A medida visa combater práticas de nepotismo direto e cruzado que foram identificadas na estrutura da administração municipal.
Uma investigação conduzida pela promotora de Justiça Priscilla Karla Stival Ferreira, da 1ª Promotoria de Justiça de Miranorte, revelou que familiares do prefeito, da primeira-dama, do chefe de gabinete e de um vereador da cidade foram contratados de forma indevida.
Além dos nove pedidos de demissão imediata, o Ministério Público deu um prazo para que o município esclareça o vínculo de parentesco de outros quatro servidores sob suspeita. Caso o nepotismo seja confirmado, eles também deverão ser exonerados.
Vereador com parente na prefeitura
O documento emitido pelo MPTO aponta que a contratação de parentes de membros do Legislativo na prefeitura configura nepotismo cruzado e fere as bases da administração pública.
Segundo o texto da recomendação, a nomeação de parentes de vereadores pelo Executivo compromete diretamente o princípio da Separação de Poderes, uma vez que prejudica a independência e o trabalho de fiscalização que a Câmara Municipal deve exercer sobre as contas e atos do prefeito.
O que diz a lei
A recomendação expedida no último dia 21 orienta ainda que o município crie mecanismos para fiscalizar futuras nomeações, evitando novos privilégios a familiares de autoridades locais.
A promotoria relembrou que a prática desrespeita diretamente as regras estabelecidas pelo Judiciário brasileiro.

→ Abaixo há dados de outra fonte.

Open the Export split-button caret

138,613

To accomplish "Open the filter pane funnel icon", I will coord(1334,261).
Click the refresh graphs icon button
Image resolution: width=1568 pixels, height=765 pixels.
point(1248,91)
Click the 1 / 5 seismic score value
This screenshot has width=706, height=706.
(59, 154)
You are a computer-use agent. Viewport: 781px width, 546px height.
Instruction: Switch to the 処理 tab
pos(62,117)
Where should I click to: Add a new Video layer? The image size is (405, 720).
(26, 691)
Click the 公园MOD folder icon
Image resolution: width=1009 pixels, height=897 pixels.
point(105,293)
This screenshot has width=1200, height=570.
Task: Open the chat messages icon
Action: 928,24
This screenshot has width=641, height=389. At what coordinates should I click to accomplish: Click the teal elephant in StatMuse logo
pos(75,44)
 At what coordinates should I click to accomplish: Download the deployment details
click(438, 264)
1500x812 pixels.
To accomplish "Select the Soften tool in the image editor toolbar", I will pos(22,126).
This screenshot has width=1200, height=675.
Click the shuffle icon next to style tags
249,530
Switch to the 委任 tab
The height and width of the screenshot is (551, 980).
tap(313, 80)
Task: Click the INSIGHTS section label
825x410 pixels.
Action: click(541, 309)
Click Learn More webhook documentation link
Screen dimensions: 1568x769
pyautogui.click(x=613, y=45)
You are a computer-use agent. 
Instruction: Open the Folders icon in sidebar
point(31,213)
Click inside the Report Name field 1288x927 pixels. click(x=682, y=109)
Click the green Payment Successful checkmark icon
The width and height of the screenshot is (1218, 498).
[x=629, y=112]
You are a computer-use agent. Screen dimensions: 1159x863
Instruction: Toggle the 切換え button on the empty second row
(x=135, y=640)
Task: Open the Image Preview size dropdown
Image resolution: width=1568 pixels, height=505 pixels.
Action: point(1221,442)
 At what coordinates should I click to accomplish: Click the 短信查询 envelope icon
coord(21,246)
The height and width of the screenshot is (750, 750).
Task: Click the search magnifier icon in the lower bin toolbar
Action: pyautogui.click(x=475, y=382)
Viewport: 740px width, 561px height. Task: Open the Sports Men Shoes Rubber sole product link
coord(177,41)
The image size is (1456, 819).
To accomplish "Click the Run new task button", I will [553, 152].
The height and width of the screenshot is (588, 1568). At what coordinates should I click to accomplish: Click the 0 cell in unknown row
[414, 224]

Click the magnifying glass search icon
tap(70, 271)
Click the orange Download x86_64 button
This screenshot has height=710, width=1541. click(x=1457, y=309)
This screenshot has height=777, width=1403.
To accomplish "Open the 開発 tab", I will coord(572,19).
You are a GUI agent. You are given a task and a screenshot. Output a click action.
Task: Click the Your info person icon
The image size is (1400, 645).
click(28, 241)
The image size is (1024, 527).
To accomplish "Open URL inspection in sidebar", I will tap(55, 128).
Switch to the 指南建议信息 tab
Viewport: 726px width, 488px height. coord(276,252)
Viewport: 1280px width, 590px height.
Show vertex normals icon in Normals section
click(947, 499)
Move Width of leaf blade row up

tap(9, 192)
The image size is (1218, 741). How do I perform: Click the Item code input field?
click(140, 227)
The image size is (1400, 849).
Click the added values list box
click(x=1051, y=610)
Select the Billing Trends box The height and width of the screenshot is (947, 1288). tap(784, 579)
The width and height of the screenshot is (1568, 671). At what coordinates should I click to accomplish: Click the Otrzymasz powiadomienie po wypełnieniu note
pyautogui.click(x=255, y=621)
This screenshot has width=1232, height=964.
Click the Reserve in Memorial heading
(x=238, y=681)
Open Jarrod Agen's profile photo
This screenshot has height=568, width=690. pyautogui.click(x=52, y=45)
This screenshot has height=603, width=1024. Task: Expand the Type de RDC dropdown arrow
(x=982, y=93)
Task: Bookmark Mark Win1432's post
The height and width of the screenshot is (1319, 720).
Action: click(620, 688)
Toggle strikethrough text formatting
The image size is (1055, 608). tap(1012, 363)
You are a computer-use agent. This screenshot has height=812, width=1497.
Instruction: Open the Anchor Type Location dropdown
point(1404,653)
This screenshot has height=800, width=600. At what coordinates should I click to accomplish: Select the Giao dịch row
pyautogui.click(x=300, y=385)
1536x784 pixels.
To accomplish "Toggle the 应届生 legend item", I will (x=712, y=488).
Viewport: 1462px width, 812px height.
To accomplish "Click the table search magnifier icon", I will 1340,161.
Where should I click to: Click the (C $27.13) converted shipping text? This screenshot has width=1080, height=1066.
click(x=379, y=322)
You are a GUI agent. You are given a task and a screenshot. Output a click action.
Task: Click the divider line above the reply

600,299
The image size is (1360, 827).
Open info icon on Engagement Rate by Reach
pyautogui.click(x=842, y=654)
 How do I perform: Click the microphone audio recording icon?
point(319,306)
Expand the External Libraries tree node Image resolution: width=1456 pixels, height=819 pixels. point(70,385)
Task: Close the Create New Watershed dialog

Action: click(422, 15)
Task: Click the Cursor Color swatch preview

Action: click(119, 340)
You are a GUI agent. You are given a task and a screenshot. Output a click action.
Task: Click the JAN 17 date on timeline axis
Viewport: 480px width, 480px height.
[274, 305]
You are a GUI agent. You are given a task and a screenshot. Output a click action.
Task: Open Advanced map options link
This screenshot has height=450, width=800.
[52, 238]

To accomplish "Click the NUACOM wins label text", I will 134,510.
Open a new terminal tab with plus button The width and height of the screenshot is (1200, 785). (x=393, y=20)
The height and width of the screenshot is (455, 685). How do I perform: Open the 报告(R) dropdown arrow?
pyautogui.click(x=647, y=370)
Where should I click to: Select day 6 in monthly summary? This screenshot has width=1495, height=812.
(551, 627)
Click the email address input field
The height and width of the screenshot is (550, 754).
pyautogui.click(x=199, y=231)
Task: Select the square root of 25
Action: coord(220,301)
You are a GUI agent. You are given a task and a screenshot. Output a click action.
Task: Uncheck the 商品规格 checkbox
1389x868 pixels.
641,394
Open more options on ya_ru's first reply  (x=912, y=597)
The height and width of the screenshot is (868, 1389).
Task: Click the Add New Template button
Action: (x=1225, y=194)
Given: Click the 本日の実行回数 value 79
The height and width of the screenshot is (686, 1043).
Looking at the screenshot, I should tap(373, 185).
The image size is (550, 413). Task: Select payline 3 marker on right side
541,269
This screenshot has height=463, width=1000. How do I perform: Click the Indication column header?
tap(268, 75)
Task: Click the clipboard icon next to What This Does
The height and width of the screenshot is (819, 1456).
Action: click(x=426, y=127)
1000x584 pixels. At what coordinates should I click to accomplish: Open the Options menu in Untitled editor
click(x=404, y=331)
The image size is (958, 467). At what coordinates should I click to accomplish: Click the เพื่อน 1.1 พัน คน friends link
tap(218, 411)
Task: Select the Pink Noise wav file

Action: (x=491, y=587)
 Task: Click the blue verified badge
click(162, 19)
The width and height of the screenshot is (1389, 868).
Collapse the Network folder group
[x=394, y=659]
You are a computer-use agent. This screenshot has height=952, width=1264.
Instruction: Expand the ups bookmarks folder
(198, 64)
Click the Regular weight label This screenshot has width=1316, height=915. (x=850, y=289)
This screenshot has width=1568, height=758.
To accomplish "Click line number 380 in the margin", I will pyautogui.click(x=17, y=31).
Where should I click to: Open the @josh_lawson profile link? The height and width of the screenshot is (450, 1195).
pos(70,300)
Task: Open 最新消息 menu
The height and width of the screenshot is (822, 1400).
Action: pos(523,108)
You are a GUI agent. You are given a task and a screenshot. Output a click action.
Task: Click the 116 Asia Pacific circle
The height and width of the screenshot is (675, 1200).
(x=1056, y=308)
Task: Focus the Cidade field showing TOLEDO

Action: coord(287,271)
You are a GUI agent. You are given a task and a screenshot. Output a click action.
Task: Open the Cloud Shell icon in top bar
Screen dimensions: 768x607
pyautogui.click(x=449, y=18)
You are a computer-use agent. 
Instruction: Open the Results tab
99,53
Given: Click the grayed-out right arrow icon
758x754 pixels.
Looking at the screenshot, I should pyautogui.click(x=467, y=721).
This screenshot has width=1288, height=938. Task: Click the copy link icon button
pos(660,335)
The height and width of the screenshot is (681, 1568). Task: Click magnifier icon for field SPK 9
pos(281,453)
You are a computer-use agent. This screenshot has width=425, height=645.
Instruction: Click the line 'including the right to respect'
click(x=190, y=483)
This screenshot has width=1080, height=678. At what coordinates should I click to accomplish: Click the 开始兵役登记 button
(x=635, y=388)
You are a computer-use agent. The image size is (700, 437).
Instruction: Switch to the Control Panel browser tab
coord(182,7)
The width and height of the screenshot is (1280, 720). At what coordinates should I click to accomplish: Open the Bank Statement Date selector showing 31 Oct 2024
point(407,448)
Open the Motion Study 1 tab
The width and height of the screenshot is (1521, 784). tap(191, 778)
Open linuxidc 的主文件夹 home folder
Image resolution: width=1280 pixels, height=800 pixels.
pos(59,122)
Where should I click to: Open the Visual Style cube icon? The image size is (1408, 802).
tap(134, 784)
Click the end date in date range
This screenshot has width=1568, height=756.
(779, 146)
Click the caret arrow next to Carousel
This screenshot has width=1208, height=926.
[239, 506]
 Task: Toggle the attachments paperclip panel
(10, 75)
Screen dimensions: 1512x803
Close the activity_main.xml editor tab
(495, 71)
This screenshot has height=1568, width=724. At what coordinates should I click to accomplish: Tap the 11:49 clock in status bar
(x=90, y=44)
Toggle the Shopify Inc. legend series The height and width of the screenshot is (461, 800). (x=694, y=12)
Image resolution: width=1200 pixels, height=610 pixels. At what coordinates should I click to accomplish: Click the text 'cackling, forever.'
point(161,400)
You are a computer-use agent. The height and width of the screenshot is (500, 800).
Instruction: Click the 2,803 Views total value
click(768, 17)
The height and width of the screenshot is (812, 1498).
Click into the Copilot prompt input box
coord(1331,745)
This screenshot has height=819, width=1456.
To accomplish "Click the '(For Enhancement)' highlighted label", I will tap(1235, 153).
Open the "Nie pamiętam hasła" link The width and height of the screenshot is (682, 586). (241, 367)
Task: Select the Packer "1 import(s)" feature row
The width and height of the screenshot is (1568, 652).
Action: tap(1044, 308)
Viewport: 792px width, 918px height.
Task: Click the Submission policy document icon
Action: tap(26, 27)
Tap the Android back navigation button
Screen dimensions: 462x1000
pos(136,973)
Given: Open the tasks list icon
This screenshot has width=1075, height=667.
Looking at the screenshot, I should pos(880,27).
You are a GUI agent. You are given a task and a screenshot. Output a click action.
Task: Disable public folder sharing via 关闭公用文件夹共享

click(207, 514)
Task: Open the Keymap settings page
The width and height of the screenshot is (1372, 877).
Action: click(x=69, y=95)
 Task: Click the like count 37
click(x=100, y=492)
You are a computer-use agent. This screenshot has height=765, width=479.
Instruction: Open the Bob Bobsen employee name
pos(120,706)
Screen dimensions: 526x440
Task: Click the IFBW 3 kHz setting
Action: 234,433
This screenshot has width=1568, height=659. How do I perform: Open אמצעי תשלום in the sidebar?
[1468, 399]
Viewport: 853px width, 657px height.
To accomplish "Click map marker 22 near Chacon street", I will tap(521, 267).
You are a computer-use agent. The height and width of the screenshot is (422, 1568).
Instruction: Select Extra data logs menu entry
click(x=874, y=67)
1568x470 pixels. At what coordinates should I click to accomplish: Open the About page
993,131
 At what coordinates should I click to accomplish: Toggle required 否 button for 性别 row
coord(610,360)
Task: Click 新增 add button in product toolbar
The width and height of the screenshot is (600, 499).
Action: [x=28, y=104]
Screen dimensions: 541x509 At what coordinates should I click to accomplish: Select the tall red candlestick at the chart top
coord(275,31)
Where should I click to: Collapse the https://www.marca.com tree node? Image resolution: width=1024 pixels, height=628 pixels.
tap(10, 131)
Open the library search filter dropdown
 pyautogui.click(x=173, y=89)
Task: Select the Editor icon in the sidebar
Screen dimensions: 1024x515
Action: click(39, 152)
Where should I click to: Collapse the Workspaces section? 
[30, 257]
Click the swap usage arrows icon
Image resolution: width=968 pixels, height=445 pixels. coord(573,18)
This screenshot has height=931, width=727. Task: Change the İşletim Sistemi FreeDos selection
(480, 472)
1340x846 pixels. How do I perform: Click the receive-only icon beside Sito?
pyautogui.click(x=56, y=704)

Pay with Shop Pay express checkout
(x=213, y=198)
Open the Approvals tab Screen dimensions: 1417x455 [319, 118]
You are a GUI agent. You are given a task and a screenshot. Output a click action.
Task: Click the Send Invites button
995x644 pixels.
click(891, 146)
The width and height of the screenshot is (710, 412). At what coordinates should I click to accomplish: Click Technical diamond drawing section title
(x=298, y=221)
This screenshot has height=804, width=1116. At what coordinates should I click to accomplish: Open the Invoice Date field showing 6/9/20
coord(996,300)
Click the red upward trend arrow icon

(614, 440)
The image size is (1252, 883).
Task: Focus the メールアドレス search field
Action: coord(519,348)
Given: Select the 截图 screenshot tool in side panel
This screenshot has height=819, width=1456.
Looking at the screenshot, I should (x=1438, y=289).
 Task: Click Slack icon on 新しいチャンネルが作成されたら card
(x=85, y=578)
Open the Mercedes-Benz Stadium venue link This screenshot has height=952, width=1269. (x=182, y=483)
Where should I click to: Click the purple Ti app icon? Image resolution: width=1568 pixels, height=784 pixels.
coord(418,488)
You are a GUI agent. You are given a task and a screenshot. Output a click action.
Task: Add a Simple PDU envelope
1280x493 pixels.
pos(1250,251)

“A Súmula Vinculante nº 13, do Supremo Tribunal Federal (STF), proíbe a nomeação de cônjuge, companheiro ou parentes até o terceiro grau, seja essa relação de parentesco com a própria autoridade nomeante ou com servidor que ocupe cargo de direção, chefia ou assessoramento. O nepotismo viola os princípios constitucionais da impessoalidade, da moralidade e da eficiência administrativa, podendo levar o gestor a responder judicialmente por ato de improbidade”, detalha o documento do MPTO.
A prefeitura deverá responder ao Ministério Público se acatará os termos estabelecidos para realizar o desligamento dos servidores.